Task statement >> All entries need to be written out verbatim, with pictures omitted.
── Material to process
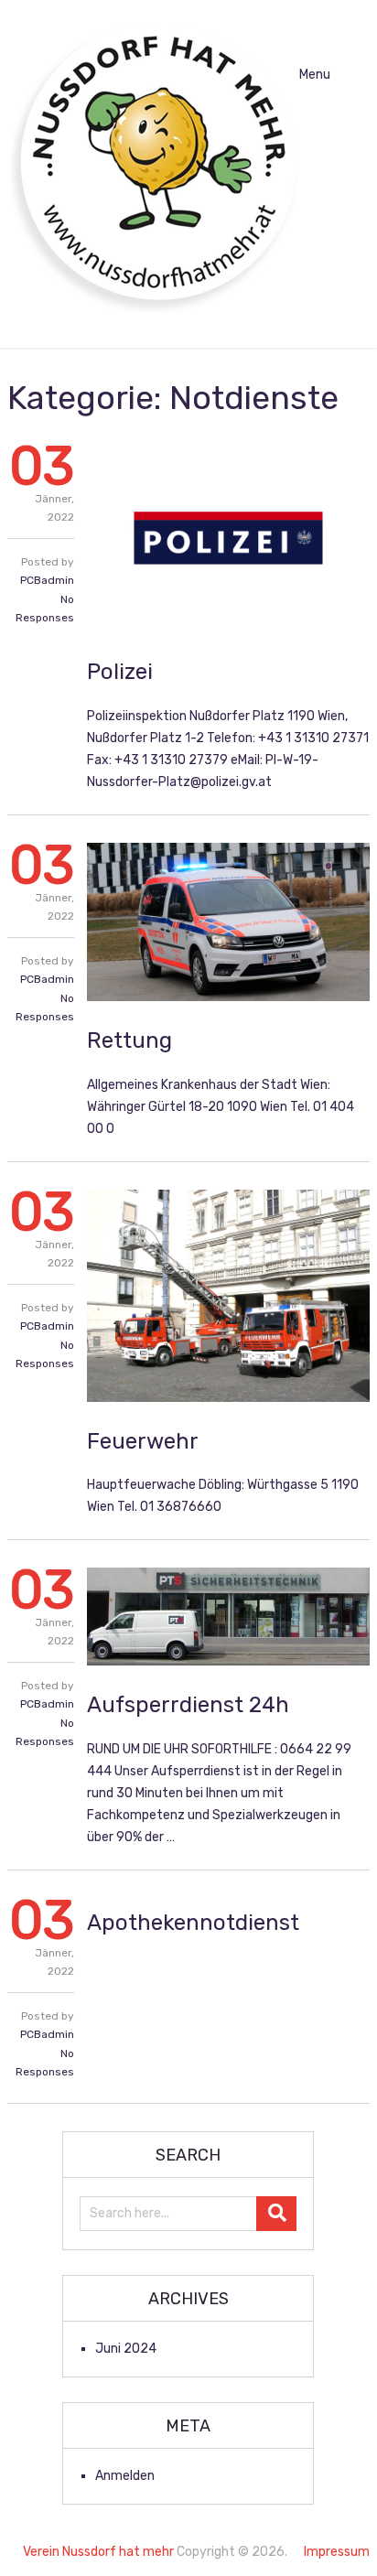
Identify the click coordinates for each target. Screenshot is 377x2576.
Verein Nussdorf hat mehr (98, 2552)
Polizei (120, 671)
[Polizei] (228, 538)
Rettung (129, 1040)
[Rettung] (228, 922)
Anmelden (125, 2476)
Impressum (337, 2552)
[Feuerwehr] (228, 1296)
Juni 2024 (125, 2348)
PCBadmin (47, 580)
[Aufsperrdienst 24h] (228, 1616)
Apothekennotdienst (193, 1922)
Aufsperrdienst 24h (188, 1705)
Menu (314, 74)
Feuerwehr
────
Task result >>
Identify the click coordinates for each target. Screenshot is 377x2576.
Verein Nussdorf hat mehr (98, 2552)
Polizei (120, 671)
[Polizei] (228, 538)
Rettung (129, 1040)
[Rettung] (228, 922)
Anmelden (125, 2476)
Impressum (337, 2552)
[Feuerwehr] (228, 1296)
Juni 2024 (125, 2348)
PCBadmin (47, 580)
[Aufsperrdienst 24h] (228, 1616)
Apothekennotdienst (193, 1922)
Aufsperrdienst 24h (188, 1705)
Menu (314, 74)
Feuerwehr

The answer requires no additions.